### PAGE EXCERPT
*** Block opens ***

Location: Subtropical Plant Pathology Research2013 Annual Report
1a. Objectives (from AD-416):
1. Custom fabricate solid-tarp application implements suitable for cut-flower production systems. 2. Educate growers on solid-tarp solarization application and the availability of equipment to implement it for commercial evaluation.
1b. Approach (from AD-416):
In the South Atlantic Area, solid-tarp soil solarization has demonstrated potential as an alternative to solid-tarp fumigation for cut-flower growers, primarily to extend the required time intervals between fumigant applications from annually to once every 3 years. Traditionally, solid-tarp applications (laying and gluing plastic panels in the field to create a solid-tarp) are performed by commercial fumigation services in conjunction with the sale and application of chemical fumigants. The goal of this project is to facilitate the availability of ‘solid-tarp’ soil solarization application methods for cut-flower growers currently dependent upon solid-tarp soil fumigation methods. This process requires two separate implements. The first implement applies drip irrigation tubing at 1 ft spacings and rolls (compacts) the soil surface to create a seal. The second implement applies and glues together the plastic panels. The second objective is to validate its applicability of this two-step procedure in large-scale demonstration plots implemented on commercial cut-flower farms.

*** Block closes ***

### PROBLEMS AND TASKS
1. Answer these about the solarization report:
(a) What does the first listed objective call for fabricating?
(b) Who has traditionally performed solid-tarp applications?
(c) At what spacing does the first implement apply drip irrigation tubing?
2. Can you pick up the solarization report after its last sentence and carry it forward?
Nothing here requires the data.

### PROVIDED DATA
*** Block opens ***

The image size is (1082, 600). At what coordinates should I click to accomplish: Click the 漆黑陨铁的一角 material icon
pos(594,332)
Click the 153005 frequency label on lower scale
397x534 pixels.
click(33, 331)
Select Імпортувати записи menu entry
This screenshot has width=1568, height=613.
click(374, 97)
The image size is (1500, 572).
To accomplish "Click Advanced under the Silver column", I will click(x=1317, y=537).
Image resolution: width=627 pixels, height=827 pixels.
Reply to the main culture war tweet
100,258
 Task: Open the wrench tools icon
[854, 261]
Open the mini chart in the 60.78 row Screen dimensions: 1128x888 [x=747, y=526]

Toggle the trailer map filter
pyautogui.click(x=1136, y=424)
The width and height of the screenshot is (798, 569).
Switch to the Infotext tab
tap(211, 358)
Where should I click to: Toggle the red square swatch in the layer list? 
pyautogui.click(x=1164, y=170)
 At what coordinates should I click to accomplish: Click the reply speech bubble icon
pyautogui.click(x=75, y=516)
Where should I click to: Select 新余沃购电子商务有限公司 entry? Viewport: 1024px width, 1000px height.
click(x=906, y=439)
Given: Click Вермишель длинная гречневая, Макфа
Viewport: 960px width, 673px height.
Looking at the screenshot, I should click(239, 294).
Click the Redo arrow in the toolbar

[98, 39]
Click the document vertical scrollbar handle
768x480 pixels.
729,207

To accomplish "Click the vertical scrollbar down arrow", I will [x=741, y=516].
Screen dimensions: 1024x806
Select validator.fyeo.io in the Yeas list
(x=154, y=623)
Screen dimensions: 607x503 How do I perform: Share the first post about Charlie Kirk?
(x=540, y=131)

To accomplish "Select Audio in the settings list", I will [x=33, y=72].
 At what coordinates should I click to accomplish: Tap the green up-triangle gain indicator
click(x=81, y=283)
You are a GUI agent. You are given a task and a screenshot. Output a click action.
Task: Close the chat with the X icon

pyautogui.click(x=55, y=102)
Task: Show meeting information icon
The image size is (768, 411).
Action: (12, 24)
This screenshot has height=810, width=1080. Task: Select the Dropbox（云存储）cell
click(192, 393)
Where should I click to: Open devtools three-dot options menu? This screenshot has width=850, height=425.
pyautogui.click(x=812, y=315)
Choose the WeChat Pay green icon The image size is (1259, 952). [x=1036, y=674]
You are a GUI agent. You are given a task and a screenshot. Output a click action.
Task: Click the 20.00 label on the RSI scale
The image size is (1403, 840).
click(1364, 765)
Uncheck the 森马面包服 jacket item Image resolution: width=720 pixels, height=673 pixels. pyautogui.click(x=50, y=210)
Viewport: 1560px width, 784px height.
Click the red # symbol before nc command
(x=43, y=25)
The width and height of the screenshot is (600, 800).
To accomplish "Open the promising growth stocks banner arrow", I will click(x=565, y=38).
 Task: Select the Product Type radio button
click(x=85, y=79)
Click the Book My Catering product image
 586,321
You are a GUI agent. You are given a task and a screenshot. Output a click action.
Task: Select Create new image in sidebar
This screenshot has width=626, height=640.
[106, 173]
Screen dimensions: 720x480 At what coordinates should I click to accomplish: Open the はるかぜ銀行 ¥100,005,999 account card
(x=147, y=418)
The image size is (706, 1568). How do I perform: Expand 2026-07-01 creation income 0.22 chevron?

*** Block closes ***

### EXERCISE RESULTS
1.
(a) Solid-tarp application implements suitable for cut-flower production systems.
(b) Commercial fumigation services, along with the sale and application of chemical fumigants.
(c) 1 ft spacings.

2.
3. Progress Report:
This research related to inhouse objective: The overall goals of the program will be to establish and implement an areawide pest management research and action program for methyl bromide (MB) alternatives. A novel apparatus was designed to simultaneously apply and glue together 13 ft wide panels of soil solarization film over rolls of drip irrigation tape spaced 18 in apart without disturbing the soil profile. The apparatus was fabricated by Mirusso Enterprises (Delray Beach, FL). This new methodology significantly improves the technical and economic feasibility of solid-tarp (broadcast) applications for soil solarization by combining several application procedures on a single implement. By minimizing soil disturbance during the application procedure, the apparatus conserves soil moisture during the solarization period. Higher soil moisture during soil solarization is directly correlated to improved control of soilborne diseases and pests. Large scale-grower demonstration trials were conducted on four commercial farms during the 2012-2013 growing season (Table 1). An organic amendment consisting of a 50:50 blend of processed crab meal and composted broiler litter was surface applied at 1050 lbs/acre on all sites immediately prior to initiating the solarization treatment. Clear, UV stable plastic with additives to trap infrared radiation in the soil and prevent condensation on the plastic was used as the soil solarization film (Grupo Olefinas, Guatamala). The plastic was applied in 13 ft wide panels and glued together to form a solid tarp. Soil temperatures were monitored at several depths. Marketable yields and pest incidences were monitored and compared to a fumigant standard at the Hobe Sound location (snapdragon production) and to a fumigant standard and an untreated check at the Plant City location (strawberry). Marketable yields and effects on plant parasitic nematodes were similar between the solarization treatment and a fumigant standard.